## Instructions for the task
Copy out exactly the lines below that run from the one holding "[button] (14, 92)" to the one holding "Aktywizujące wierszyki i", keeping both of those lines and no others.

## Exercise material
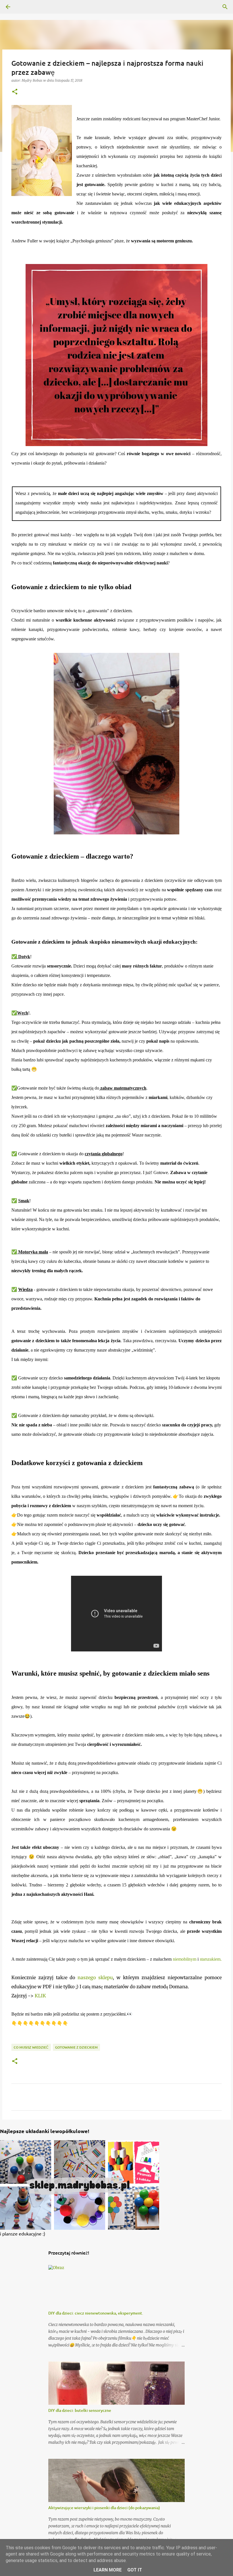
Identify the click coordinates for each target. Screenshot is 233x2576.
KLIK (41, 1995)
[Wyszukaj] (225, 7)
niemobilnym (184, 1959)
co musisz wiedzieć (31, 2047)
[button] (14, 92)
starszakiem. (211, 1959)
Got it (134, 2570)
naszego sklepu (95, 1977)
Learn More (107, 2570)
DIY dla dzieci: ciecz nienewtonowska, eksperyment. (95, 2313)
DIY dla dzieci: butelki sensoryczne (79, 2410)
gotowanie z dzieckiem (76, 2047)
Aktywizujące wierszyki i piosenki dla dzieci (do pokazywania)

--

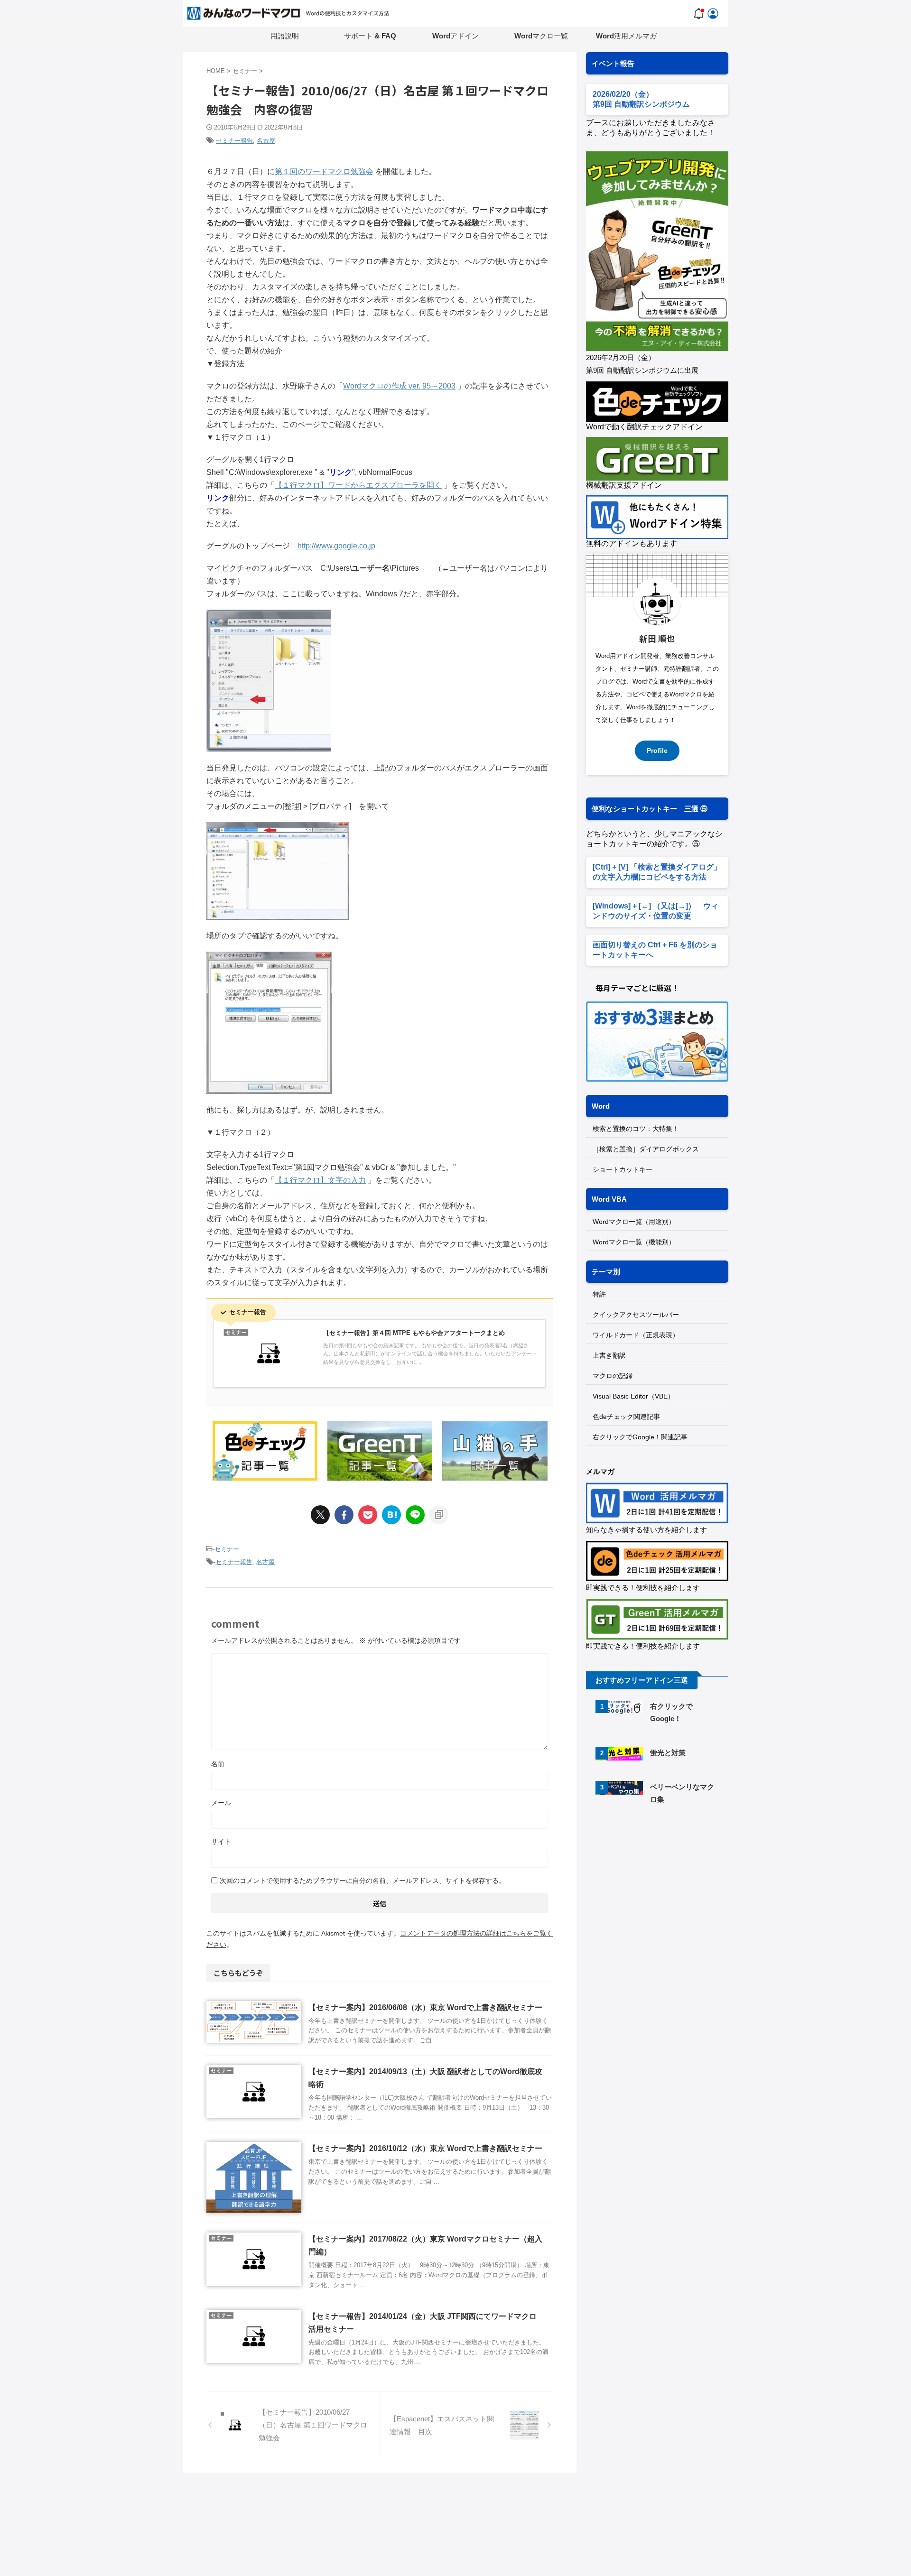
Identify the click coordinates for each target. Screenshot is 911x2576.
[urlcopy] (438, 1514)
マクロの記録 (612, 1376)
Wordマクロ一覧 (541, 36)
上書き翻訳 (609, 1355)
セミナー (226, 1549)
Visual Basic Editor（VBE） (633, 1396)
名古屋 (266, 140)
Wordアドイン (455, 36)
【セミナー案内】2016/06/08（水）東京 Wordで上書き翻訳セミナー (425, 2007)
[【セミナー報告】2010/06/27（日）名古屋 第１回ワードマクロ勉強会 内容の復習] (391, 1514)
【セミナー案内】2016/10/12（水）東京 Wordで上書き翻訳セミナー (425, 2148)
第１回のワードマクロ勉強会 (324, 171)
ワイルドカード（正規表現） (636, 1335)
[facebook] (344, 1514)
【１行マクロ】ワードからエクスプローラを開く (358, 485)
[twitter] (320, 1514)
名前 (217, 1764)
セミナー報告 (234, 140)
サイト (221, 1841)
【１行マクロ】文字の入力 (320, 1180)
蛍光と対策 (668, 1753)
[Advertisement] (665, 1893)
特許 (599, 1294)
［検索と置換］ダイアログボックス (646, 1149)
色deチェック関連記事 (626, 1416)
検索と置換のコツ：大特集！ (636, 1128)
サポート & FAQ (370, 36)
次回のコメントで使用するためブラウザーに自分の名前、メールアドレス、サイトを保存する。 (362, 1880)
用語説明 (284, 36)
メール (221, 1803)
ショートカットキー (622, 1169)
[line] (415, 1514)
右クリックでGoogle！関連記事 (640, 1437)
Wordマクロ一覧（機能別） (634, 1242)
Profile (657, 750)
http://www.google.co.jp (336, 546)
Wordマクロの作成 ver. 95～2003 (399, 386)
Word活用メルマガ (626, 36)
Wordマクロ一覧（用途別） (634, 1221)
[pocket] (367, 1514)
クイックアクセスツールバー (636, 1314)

## Result of this exercise
[button] (14, 92)
starszakiem. (211, 1959)
Got it (134, 2570)
naszego sklepu (95, 1977)
Learn More (107, 2570)
DIY dla dzieci: ciecz nienewtonowska, eksperyment. (95, 2313)
DIY dla dzieci: butelki sensoryczne (79, 2410)
gotowanie z dzieckiem (76, 2047)
Aktywizujące wierszyki i piosenki dla dzieci (do pokazywania)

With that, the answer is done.